Please repeat, exactly and without pictures, the lines of the entries below that run from the one containing "At what coordinates" through the one containing "You are a computer-use".

### INPUT:
+ + + +

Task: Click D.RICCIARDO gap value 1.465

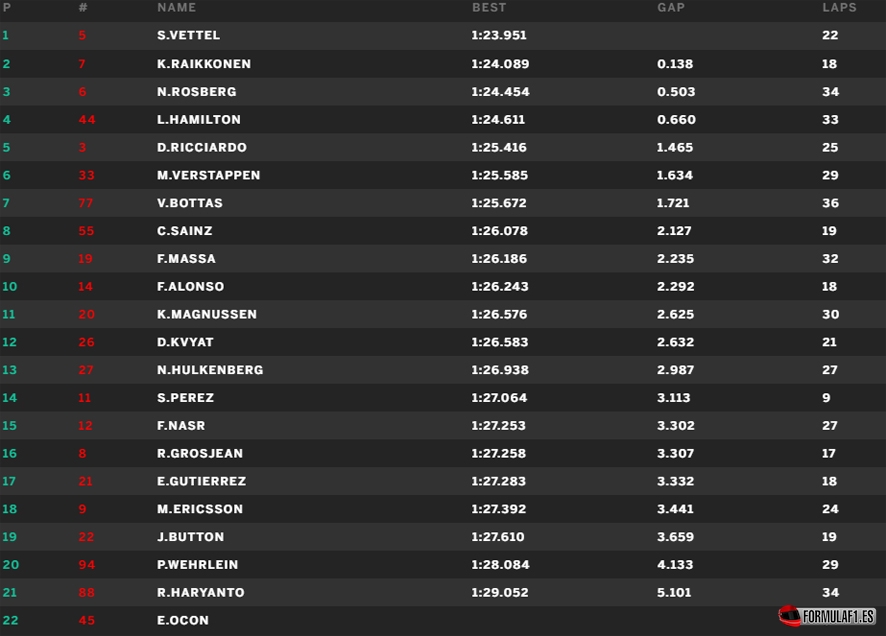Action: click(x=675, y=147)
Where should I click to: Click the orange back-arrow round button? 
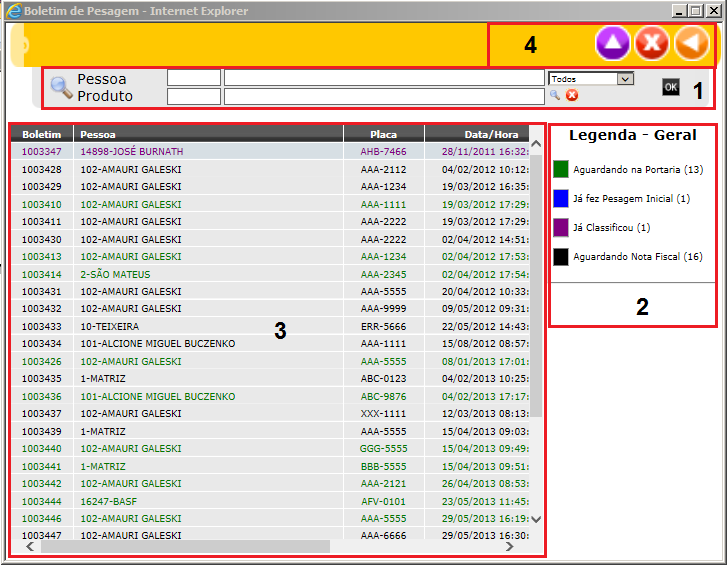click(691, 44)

+ + + +

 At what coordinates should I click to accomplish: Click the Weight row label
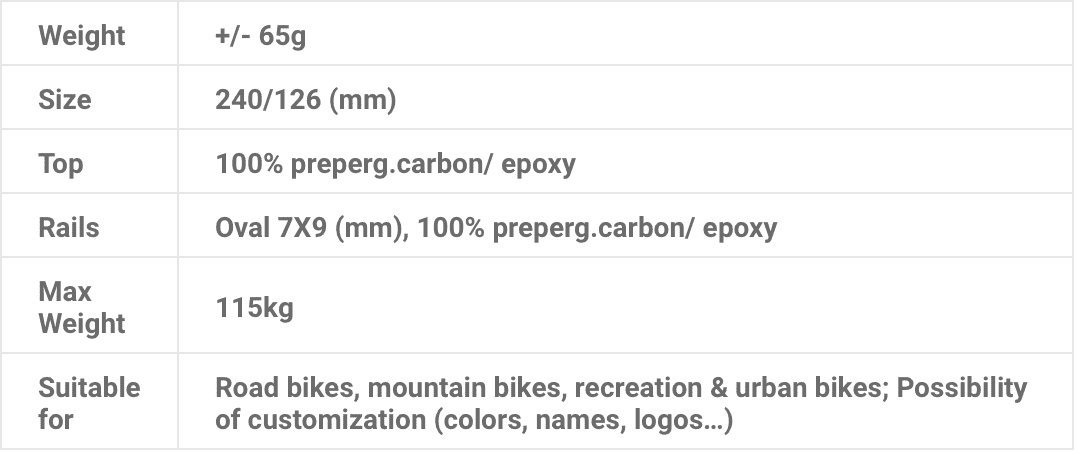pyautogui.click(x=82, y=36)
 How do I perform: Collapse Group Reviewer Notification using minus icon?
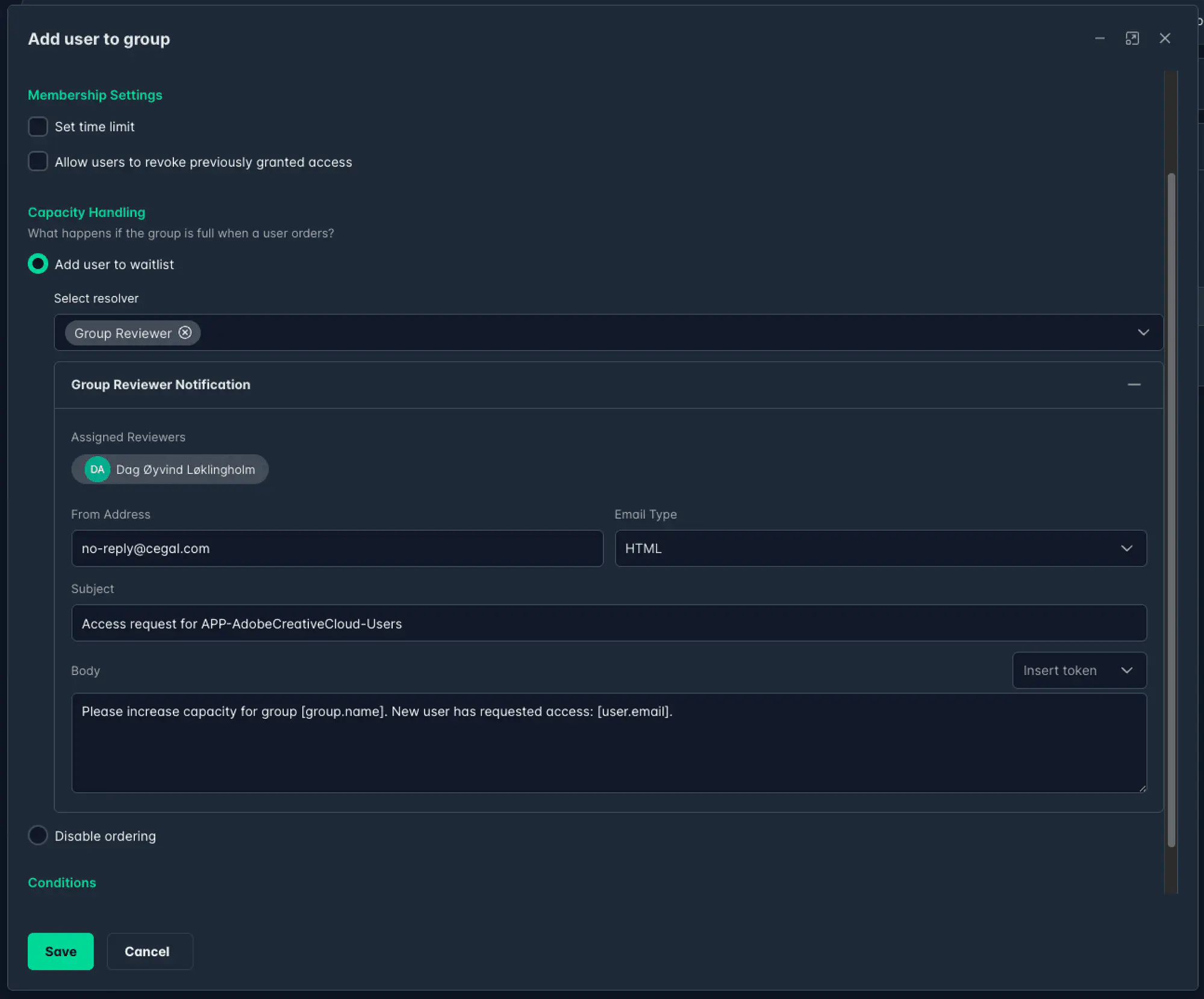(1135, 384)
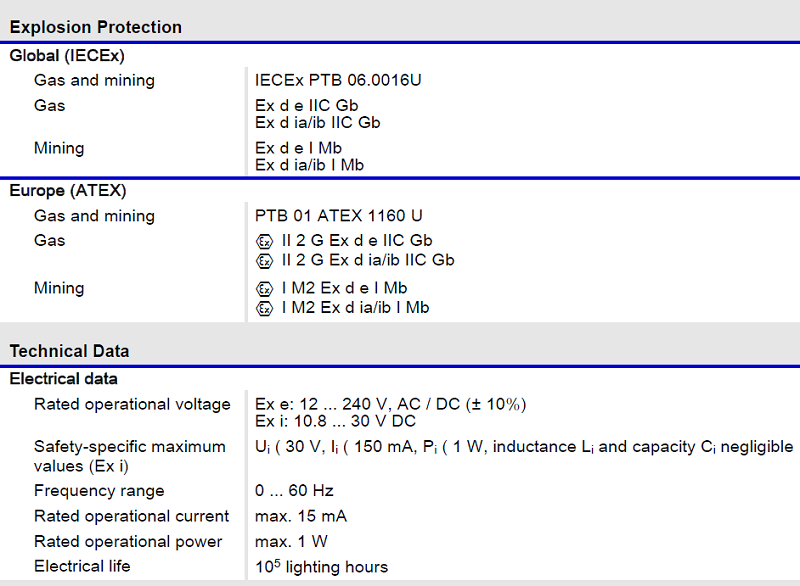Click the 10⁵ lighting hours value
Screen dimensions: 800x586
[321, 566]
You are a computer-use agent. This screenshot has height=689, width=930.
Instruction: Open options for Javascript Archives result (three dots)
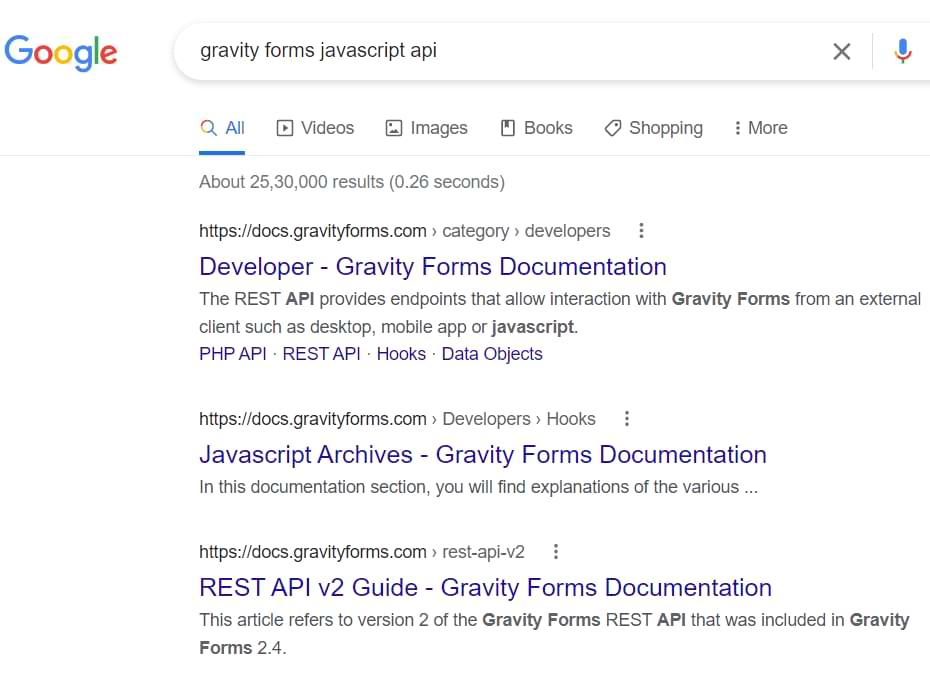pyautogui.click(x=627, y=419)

+ + + +

### YOUR SOLUTION:
 At what coordinates should I click to accomplish: Click the Weight row label
pyautogui.click(x=82, y=36)
 How do I perform: Collapse Group Reviewer Notification using minus icon?
(1135, 384)
Click the 10⁵ lighting hours value
Screen dimensions: 800x586
[321, 566]
You are a computer-use agent. This screenshot has height=689, width=930.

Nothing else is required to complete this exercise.